Nothing in the records that follow should differ once you have copied them out.

++++ ENTRIES PROVIDED

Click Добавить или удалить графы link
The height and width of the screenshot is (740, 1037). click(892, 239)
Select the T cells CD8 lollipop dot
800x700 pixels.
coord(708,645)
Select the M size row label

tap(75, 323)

++++++++

• REPLY:
Click Добавить или удалить графы link
The height and width of the screenshot is (740, 1037). click(892, 239)
Select the T cells CD8 lollipop dot
800x700 pixels.
coord(708,645)
Select the M size row label

tap(75, 323)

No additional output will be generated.